Re: A public apology

From: Nils Gösche (ngo_at_cartan.de)
Date: 03/03/04


Date: 03 Mar 2004 00:56:17 +0100

Pascal Costanza <costanza@web.de> writes:

> Wade Humeniuk wrote:
>
> > How were you misled to attack him? Who misled you?
>
> Noone. I did this myself. Sorry for the bad wording. Please consider
> that I am not a native speaker. (It is a common error of Germans to
> overuse passive sentence structures in English because it is quite
> natural to do so in the German language. The German idiom I had in
> mind was: "Ich habe mich dazu verleiten lassen...".)

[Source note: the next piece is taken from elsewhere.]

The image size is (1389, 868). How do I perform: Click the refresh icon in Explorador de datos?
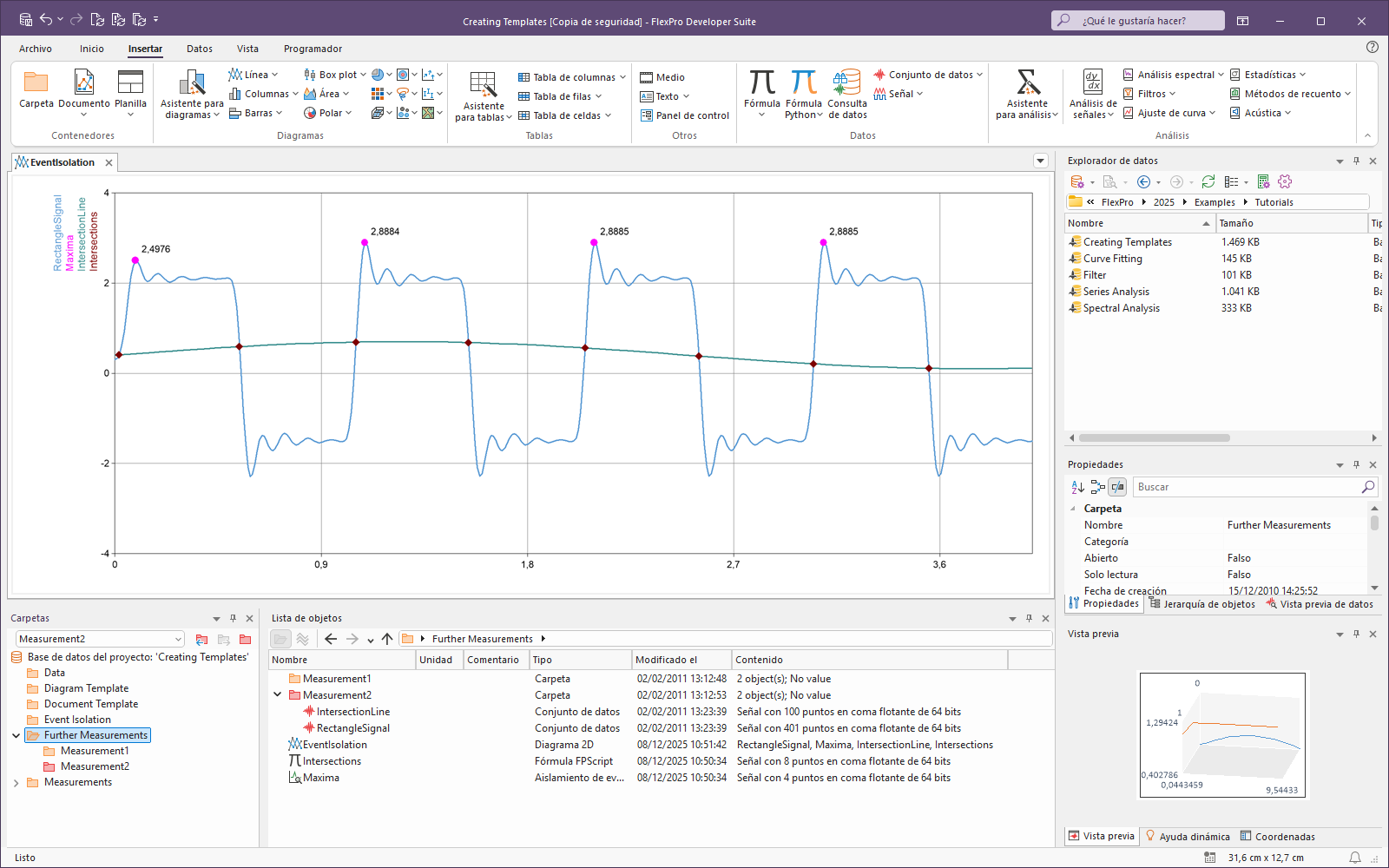coord(1208,181)
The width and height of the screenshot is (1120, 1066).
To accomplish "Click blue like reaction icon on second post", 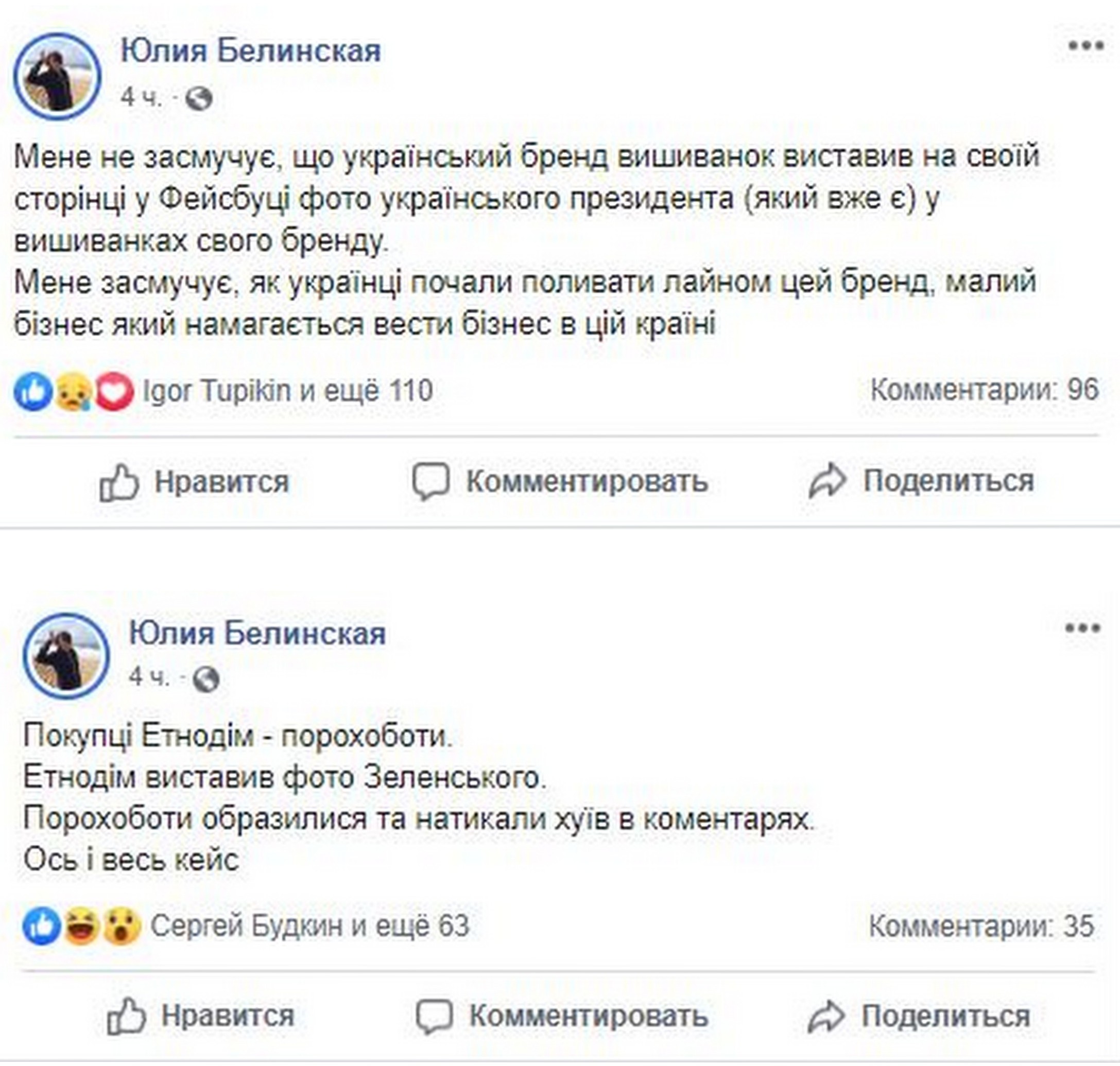I will [42, 925].
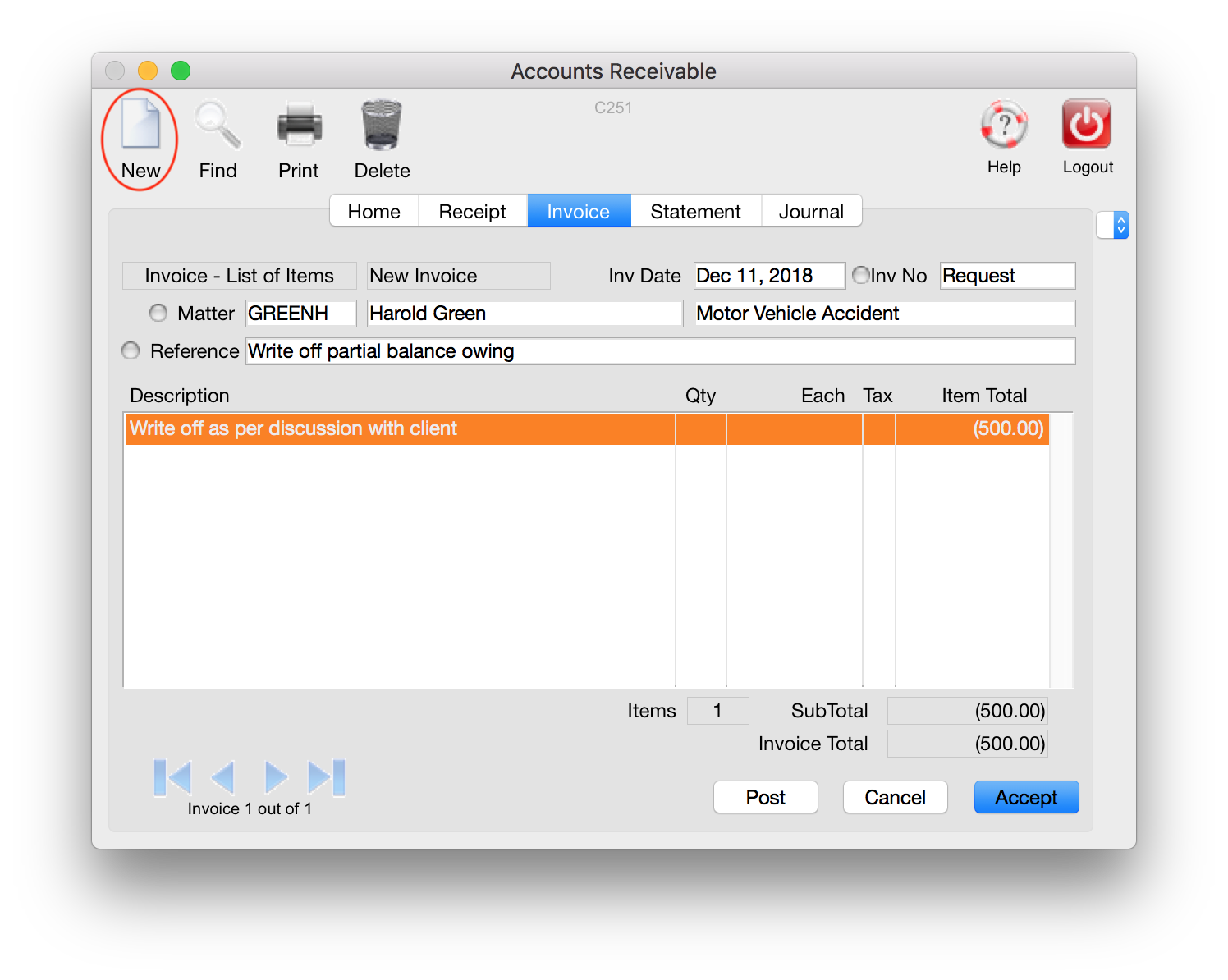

Actually, I think the wording "Ich habe mich dazu verleiten lassen..."
is just as passive in German as the English wording, and as such
evokes the impression that somebody else somehow forced you to do what
you did. However, this way of speaking is indeed much more common in
German, as far as I can tell. For instance, there are many Germans
who almost never use the word "I". They say "man", instead, a German
word that is hard to translate to English, usually either rendered as
"one" or more commonly "you". When these people say "Man hat ja
wirklich keine Lust, das jedesmal zu wiederholen", literally, "One
(you) really doesn't (don't) want to repeat this every time" or so,
what they really mean is "/I/ do not want to repeat this every time."
The percentage of Germans who'd choose the general, passive version is
much higher than that of the English speaking population. I don't
quite know, why. Perhaps this is because the concept of individualism
has never really caught on here, or maybe it is just some sort of
linguistic coincidence.

Regards,

-- 
Nils Gösche
"Don't ask for whom the <CTRL-G> tolls."